> _Dataset content_:

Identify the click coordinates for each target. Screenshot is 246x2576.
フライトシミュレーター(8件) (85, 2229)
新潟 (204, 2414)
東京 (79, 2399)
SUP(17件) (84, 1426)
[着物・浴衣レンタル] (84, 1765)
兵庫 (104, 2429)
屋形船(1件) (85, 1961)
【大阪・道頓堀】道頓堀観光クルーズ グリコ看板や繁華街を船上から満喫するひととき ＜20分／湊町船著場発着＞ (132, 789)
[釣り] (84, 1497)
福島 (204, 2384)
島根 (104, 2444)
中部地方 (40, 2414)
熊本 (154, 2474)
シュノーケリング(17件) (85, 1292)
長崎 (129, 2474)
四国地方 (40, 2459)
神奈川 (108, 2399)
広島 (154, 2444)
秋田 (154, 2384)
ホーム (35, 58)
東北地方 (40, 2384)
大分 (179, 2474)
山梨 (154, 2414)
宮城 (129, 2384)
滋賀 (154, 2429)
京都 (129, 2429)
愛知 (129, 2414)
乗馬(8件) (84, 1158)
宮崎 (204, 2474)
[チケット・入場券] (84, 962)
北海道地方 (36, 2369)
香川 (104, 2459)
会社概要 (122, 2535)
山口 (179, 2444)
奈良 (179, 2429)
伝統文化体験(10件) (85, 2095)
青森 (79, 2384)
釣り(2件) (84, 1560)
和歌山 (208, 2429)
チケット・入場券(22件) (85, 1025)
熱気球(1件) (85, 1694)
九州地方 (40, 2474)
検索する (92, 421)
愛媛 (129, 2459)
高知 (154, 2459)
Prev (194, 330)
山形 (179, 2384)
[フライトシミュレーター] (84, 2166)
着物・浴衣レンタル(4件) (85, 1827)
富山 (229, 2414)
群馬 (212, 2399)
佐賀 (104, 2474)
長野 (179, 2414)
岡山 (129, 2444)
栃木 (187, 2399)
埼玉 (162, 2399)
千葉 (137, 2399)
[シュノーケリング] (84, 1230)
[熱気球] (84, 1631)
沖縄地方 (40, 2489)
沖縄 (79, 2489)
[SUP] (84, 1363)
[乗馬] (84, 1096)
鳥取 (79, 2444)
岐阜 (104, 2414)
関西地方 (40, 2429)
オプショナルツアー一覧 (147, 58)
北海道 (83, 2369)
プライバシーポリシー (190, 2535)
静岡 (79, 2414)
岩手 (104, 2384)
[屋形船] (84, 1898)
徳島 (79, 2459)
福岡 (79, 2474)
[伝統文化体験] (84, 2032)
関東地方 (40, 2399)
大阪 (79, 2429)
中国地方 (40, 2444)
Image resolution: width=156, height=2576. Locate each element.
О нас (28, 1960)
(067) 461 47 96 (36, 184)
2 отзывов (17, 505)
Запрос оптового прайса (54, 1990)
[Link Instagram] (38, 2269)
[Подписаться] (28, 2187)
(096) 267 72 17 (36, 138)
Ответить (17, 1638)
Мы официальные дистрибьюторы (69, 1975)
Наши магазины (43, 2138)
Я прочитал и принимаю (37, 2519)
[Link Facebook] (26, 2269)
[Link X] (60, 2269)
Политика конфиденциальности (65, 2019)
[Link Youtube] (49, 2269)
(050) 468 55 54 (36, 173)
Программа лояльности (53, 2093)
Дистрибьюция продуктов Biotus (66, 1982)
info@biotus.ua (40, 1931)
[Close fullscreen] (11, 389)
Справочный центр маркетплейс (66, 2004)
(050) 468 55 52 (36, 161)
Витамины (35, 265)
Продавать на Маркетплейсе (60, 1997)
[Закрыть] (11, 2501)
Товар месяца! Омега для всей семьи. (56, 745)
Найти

> _Your assignment_:
Your answer should be exactly the lines of the data above, from the first through the line containing "[Закрыть] (11, 2501)".

> _Written answer_:
Identify the click coordinates for each target. Screenshot is 246x2576.
フライトシミュレーター(8件) (85, 2229)
新潟 (204, 2414)
東京 (79, 2399)
SUP(17件) (84, 1426)
[着物・浴衣レンタル] (84, 1765)
兵庫 (104, 2429)
屋形船(1件) (85, 1961)
【大阪・道頓堀】道頓堀観光クルーズ グリコ看板や繁華街を船上から満喫するひととき ＜20分／湊町船著場発着＞ (132, 789)
[釣り] (84, 1497)
福島 (204, 2384)
島根 (104, 2444)
中部地方 (40, 2414)
熊本 (154, 2474)
シュノーケリング(17件) (85, 1292)
長崎 (129, 2474)
四国地方 (40, 2459)
神奈川 (108, 2399)
広島 (154, 2444)
秋田 (154, 2384)
ホーム (35, 58)
東北地方 (40, 2384)
大分 (179, 2474)
山梨 (154, 2414)
宮城 (129, 2384)
滋賀 (154, 2429)
京都 (129, 2429)
愛知 (129, 2414)
乗馬(8件) (84, 1158)
宮崎 (204, 2474)
[チケット・入場券] (84, 962)
北海道地方 (36, 2369)
香川 (104, 2459)
会社概要 (122, 2535)
山口 (179, 2444)
奈良 (179, 2429)
伝統文化体験(10件) (85, 2095)
青森 (79, 2384)
釣り(2件) (84, 1560)
和歌山 (208, 2429)
チケット・入場券(22件) (85, 1025)
熱気球(1件) (85, 1694)
九州地方 (40, 2474)
検索する (92, 421)
愛媛 (129, 2459)
高知 (154, 2459)
Prev (194, 330)
山形 (179, 2384)
[フライトシミュレーター] (84, 2166)
着物・浴衣レンタル(4件) (85, 1827)
富山 (229, 2414)
群馬 (212, 2399)
佐賀 (104, 2474)
長野 (179, 2414)
岡山 (129, 2444)
栃木 (187, 2399)
埼玉 (162, 2399)
千葉 (137, 2399)
[シュノーケリング] (84, 1230)
[熱気球] (84, 1631)
沖縄地方 (40, 2489)
沖縄 (79, 2489)
[SUP] (84, 1363)
[乗馬] (84, 1096)
鳥取 (79, 2444)
岐阜 (104, 2414)
関西地方 (40, 2429)
オプショナルツアー一覧 (147, 58)
北海道 (83, 2369)
プライバシーポリシー (190, 2535)
静岡 (79, 2414)
岩手 (104, 2384)
[屋形船] (84, 1898)
徳島 (79, 2459)
福岡 (79, 2474)
[伝統文化体験] (84, 2032)
関東地方 (40, 2399)
大阪 (79, 2429)
中国地方 (40, 2444)
Image resolution: width=156, height=2576. Locate each element.
О нас (28, 1960)
(067) 461 47 96 (36, 184)
2 отзывов (17, 505)
Запрос оптового прайса (54, 1990)
[Link Instagram] (38, 2269)
[Подписаться] (28, 2187)
(096) 267 72 17 (36, 138)
Ответить (17, 1638)
Мы официальные дистрибьюторы (69, 1975)
Наши магазины (43, 2138)
Я прочитал и принимаю (37, 2519)
[Link Facebook] (26, 2269)
[Link X] (60, 2269)
Политика конфиденциальности (65, 2019)
[Link Youtube] (49, 2269)
(050) 468 55 54 (36, 173)
Программа лояльности (53, 2093)
Дистрибьюция продуктов Biotus (66, 1982)
info@biotus.ua (40, 1931)
[Close fullscreen] (11, 389)
Справочный центр маркетплейс (66, 2004)
(050) 468 55 52 (36, 161)
Витамины (35, 265)
Продавать на Маркетплейсе (60, 1997)
[Закрыть] (11, 2501)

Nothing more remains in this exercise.